As we expected, his attention span was about 2 minutes long before he wanted to go play in the waiting room, but he was so sweet when we walked into the room. Unfortunately her incubator was extremely "foggy" from the moisture when we were there, so he couldn't see in very well, but he kept asking us to "open it." :)
Brenna was born with Harlequin Ichthyosis, which is a very rare and extremely serious skin disease. Basically, her skin lacks a certain protein which helps it form correctly, and instead it was formed as thick, white-ish scales with ridges all over. It is so thick that it is very tight and keeps her from moving very much. The tightness in her skin caused her eyelids to be pulled outwards, so that they are almost inside out, her ears are pulled tight against her head, her nose is turned up and her lips are pulled outwards as well. While her physical appearance is definitely startling, we think she is one beautiful girl.
Because her skin lacks this protein, it cannot retain moisture like normal skin, nor can it regulate her body temperature as our skin does, so she must be kept in a very warm and moist environment in the NICU at St. John's Hospital.
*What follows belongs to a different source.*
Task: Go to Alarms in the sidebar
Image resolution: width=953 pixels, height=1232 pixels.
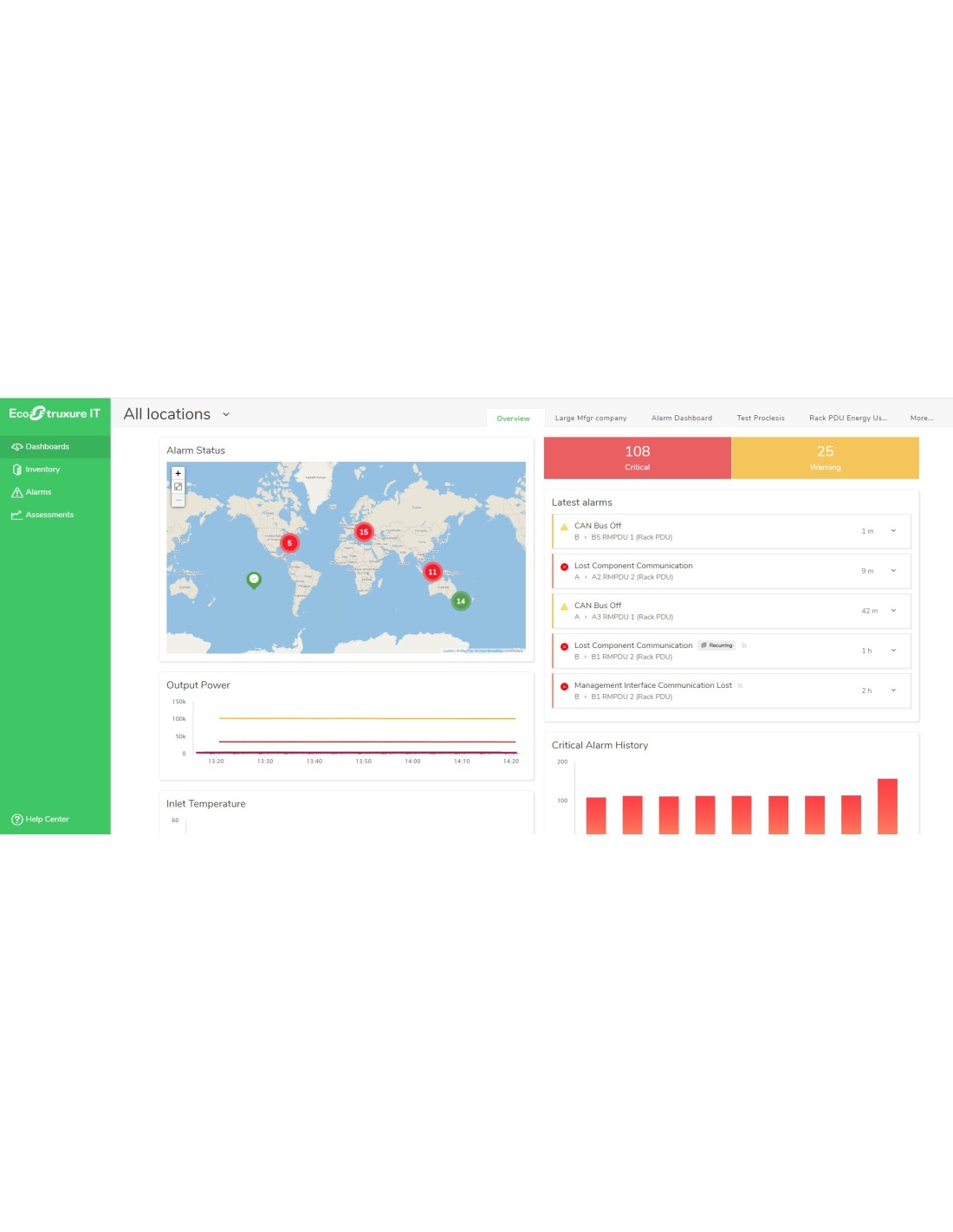Action: 38,492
They are closely monitoring her temperature and humidity levels in her incubator and have to have everything sealed unless they absolutely must open one of her "doors" to feed her, apply ointment, etc.
Most likely, it was caused by both my husband Evan and I carrying the recessive gene for this condition - which is literally a 1 in a million chance for us both to have it.
Right now, Brenna's biggest risk is infection, because she has such a high susceptibility, and it will be a very big challenge to both avoid infection and treat it if it does occur. We have begun aggressive treatment with a medicine that will help her skin "turn over" more quickly. We are so fortunate to have a wonderful pediatric dermatologist right here in Springfield (which is a rarity), and based on the very few cases there are like Brenna's, this course of action will help her shed the very thick scales and be left with a more reddish, flaky skin if it is successful. There will be a lot for her to overcome to get to that point, and it will take months at minimum.
Through it all, however, our priority is pain management and we want to make sure Brenna is as comfortable as possible and not in much pain. There are so many what ifs that we are just ready to take this day by day to see how she does, and to cherish each second we get to spend with her.
We found this video online about a teenage girl who is living with Harlequin Ichthyosis in the U.S., and we found it so helpful in understanding what is happening with Brenna's skin and to understand what a vital role our skin plays to our body, which is why this condition is so serious and not just an aesthetic issue.
(scroll down a bit past the ad)
Above all, Evan and I feel so proud and honored that God chose us to be the parents of this special girl. We have so much love for her already and know that whatever is to come, she has already made such an important impact on our family.